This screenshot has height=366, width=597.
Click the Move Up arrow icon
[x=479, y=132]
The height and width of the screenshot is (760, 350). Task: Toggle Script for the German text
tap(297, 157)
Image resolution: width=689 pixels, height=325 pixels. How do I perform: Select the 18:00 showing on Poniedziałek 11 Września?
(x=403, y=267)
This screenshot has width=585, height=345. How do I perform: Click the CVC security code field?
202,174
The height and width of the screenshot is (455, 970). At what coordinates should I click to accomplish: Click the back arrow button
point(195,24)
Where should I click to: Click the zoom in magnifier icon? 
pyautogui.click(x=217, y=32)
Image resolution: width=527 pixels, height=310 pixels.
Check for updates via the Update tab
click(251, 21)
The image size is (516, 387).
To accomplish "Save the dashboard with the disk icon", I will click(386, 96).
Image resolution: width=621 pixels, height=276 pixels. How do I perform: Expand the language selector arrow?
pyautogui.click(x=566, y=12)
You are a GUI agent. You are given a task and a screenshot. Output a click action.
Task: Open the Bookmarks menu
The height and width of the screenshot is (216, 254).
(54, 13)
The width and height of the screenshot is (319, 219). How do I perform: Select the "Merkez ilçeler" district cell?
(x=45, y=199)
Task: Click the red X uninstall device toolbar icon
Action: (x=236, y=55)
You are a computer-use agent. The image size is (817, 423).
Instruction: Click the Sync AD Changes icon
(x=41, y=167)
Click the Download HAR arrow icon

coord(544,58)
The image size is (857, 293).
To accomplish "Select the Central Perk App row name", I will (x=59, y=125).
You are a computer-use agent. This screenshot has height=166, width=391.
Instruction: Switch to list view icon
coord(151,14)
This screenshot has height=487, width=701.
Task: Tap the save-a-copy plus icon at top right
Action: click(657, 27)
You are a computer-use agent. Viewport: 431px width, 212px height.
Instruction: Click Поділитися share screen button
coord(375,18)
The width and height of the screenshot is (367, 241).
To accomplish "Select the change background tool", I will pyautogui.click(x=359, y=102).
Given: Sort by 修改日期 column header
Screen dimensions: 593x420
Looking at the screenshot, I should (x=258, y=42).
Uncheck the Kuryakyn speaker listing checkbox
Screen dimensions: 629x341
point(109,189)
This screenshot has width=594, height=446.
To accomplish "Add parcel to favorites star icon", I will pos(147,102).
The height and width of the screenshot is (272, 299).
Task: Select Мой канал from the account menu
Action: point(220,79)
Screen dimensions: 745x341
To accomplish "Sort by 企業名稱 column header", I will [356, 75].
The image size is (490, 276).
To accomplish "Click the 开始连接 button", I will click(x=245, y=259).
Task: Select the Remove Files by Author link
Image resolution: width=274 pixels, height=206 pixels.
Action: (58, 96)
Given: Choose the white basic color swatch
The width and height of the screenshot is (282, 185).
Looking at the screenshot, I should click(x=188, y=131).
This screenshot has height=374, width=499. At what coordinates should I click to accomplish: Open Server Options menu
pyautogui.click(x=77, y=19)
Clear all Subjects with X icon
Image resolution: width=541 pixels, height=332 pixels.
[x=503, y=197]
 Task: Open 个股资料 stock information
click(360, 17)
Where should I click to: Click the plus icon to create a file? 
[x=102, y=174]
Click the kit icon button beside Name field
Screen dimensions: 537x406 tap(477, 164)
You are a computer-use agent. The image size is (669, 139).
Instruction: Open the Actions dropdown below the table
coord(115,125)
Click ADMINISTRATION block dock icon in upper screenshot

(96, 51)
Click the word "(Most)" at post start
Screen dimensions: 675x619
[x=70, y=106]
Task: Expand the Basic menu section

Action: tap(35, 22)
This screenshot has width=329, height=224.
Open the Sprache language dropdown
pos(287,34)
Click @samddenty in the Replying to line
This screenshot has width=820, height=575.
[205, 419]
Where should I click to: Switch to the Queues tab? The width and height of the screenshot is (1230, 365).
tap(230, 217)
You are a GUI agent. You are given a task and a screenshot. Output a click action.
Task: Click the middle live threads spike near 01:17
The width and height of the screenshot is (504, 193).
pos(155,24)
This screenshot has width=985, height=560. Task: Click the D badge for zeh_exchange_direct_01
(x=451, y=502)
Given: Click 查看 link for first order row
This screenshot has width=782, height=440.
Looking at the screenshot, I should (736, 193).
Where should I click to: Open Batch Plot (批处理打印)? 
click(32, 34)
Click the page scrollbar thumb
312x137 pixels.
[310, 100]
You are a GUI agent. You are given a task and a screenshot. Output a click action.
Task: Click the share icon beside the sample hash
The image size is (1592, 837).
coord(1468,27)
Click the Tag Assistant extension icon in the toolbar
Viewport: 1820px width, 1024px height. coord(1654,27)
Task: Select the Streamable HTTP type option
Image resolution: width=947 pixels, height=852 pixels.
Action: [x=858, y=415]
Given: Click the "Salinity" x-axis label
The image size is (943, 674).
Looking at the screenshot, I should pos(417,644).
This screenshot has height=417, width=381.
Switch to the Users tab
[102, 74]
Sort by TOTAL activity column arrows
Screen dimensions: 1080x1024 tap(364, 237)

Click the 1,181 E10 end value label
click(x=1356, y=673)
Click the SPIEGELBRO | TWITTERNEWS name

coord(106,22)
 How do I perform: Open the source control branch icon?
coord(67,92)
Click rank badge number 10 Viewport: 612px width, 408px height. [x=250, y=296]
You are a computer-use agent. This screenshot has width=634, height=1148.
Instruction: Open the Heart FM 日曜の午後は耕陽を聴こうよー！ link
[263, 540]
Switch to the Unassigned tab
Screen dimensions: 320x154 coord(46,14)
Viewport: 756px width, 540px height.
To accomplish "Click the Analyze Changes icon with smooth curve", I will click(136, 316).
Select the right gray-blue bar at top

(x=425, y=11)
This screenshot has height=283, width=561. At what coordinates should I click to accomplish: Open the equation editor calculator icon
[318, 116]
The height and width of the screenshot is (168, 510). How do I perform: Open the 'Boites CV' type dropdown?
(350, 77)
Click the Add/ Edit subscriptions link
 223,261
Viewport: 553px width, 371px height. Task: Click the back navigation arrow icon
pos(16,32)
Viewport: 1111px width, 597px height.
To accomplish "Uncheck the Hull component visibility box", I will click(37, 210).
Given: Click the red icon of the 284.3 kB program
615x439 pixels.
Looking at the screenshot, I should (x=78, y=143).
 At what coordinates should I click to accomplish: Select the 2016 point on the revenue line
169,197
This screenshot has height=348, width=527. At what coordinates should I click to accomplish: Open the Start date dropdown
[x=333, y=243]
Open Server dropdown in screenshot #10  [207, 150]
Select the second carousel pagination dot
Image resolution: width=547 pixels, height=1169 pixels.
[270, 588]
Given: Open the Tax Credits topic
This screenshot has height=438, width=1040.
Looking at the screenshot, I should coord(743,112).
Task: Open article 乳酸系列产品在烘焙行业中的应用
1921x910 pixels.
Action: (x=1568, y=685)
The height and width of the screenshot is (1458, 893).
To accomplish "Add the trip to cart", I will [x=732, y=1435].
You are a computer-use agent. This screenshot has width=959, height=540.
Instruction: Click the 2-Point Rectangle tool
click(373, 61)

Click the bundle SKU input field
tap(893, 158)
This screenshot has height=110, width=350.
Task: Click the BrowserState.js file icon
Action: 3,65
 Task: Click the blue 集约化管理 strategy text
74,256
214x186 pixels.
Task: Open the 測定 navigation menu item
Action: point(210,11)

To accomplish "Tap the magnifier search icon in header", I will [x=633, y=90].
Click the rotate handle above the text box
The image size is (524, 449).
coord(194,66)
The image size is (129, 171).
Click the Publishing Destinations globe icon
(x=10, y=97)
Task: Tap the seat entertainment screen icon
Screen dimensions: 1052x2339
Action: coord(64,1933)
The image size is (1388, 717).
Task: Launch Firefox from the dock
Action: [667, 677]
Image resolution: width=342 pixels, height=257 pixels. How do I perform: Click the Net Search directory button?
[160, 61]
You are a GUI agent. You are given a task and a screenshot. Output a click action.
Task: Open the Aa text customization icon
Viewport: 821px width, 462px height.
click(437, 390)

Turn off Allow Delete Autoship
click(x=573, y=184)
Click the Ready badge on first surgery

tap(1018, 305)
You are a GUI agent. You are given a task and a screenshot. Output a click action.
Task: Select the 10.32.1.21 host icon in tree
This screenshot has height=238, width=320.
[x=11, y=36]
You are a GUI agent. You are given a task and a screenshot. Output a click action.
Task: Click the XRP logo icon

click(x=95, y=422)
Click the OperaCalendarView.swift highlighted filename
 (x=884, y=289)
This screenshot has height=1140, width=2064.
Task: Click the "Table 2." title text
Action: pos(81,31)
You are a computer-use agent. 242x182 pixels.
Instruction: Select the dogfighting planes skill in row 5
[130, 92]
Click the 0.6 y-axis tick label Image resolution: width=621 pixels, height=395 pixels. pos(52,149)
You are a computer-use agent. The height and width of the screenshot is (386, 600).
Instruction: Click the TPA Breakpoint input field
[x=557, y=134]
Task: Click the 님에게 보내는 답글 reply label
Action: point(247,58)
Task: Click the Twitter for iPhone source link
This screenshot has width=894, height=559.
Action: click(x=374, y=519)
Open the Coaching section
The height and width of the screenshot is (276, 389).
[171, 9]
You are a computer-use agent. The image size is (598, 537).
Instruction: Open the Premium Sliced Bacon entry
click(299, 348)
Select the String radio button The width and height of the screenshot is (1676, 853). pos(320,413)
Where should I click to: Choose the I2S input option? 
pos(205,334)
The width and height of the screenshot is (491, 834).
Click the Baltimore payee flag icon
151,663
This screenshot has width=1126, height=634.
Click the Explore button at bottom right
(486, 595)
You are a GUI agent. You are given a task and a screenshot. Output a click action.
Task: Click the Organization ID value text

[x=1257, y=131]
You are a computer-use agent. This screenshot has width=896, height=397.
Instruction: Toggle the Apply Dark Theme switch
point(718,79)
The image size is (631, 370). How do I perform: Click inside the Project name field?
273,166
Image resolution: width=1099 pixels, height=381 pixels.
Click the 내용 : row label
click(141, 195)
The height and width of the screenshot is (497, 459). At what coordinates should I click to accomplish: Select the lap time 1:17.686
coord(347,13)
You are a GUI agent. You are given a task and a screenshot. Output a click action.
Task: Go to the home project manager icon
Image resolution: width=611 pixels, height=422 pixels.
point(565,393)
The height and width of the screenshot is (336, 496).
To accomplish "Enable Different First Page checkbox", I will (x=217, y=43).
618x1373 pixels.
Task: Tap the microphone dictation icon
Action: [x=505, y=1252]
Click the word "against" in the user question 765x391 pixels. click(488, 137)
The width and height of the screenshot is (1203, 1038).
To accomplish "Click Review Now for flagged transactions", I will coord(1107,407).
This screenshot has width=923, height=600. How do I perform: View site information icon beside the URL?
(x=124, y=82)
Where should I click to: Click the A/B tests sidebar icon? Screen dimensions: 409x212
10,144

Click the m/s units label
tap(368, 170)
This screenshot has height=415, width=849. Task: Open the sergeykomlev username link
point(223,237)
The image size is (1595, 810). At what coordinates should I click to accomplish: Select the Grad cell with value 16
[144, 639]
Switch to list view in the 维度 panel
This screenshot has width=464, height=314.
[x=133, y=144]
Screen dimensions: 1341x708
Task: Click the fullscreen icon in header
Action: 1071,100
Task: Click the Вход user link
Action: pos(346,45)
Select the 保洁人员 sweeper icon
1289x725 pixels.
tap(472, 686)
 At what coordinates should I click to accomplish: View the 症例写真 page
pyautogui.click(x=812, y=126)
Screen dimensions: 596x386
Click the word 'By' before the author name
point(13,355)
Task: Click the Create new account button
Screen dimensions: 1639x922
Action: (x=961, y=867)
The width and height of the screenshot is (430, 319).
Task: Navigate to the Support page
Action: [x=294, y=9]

☆ ☆ ☆ ☆ ☆

Problem: From the data, list each line in which the string "Uncheck" appears.

Your solution:
Uncheck the Kuryakyn speaker listing checkbox
To accomplish "Uncheck the Hull component visibility box", I will click(37, 210).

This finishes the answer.